Rep. Marjorie Taylor Greene says her once cozy relationship with Donald Trump hit a breaking point over one of the most explosive issues hanging over his second term, the Jeffrey Epstein files.
In a preview of an upcoming 60 Minutes interview, Greene says Trump was “furious” with her after she publicly backed legislation forcing the Justice Department to cough up its Epstein records, telling her that releasing the files “was going to hurt people.”
Greene recalls a tense phone call with the president after she signed a discharge petition to bring the Epstein Files Transparency Act to the House floor. She says Trump confronted her over the move, angry that a loyal MAGA ally had helped push through a bill he had tried to stall.
“I supported releasing the Epstein files, because the victims deserve the truth,” she told CBS. Trump, she says, repeatedly warned that full disclosure would “hurt people,” a phrase she took to mean political allies and powerful figures who might be named in the records.

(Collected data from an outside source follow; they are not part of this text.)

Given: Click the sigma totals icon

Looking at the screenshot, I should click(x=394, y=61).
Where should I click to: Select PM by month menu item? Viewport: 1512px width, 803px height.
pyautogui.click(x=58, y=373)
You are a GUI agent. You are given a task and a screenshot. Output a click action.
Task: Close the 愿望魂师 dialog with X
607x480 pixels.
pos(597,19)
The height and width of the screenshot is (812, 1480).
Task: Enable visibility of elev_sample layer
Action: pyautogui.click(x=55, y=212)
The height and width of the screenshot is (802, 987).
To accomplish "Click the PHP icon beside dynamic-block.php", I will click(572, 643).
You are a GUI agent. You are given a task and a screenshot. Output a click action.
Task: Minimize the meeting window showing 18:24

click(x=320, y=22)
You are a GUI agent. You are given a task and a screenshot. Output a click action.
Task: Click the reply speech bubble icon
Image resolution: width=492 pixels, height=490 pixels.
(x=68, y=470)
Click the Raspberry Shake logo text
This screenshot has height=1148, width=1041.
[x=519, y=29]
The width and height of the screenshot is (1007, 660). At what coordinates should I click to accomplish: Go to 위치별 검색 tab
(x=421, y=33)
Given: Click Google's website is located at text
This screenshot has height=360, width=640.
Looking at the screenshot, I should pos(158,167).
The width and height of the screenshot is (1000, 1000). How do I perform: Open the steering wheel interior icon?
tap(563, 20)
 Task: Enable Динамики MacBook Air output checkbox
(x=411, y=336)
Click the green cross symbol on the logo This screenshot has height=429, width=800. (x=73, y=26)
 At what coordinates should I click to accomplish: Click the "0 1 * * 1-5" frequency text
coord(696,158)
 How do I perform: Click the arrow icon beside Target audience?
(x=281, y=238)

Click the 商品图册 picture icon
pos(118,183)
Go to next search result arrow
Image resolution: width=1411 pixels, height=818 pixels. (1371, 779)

Greene was one of only four House Republicans to sign the discharge petition that forced a vote on the Epstein Files Transparency Act, a bipartisan bill that requires the Justice Department to release all unclassified Epstein related documents within 30 days. The measure sailed through the House on a 427 to 1 vote before passing the Senate by unanimous consent.
Rep. Marjorie Taylor Greene tells 60 Minutes that President Donald Trump was furious she supported releasing the Epstein files. “He said that it was going to hurt people,” she says. pic.twitter.com/41GZ6HZPTV
— 60 Minutes (@60Minutes) December 5, 2025
The law orders the DOJ to post the files in a searchable, downloadable format and to provide Congress with an unredacted list of government officials and other politically exposed people named in the documents. The deadline for release is December 19.
Trump ultimately signed the bill, but only after weeks of resistance. He had campaigned on promises to release the Epstein files, then shifted once in office, with his administration lobbying Republicans to block the House vote. An internal pressure campaign framed support for the discharge petition as a “hostile act” toward the White House.
Greene broke ranks anyway, standing alongside Reps. Thomas Massie and Ro Khanna at a Capitol Hill press conference with Epstein survivors, demanding transparency. “The Epstein rape and pedophile network must be exposed,” she wrote in one widely shared post, urging Congress to “release all the Epstein information by any means possible.”
The breach with Trump has grown wider since. According to reporting from People and other outlets, Trump later rescinded his endorsement of Greene and privately branded her a “traitor,” while she announced plans to resign from Congress, citing hostility from within her own party and pressure from the Trump camp.
A federal judge in Florida has already ordered the release of long sealed grand jury transcripts from earlier Epstein investigations, citing the Epstein Files Transparency Act. The Justice Department is now working through FBI notes, interview records, flight logs, and other material that could soon be public for the first time, with limited redactions to protect victims’ identities and ongoing cases.
Greene is leaning into the fight, casting her break with Trump as a moral stand on behalf of survivors. Trump, according to her account, is more worried about the fallout for unnamed “people” in his inner circle.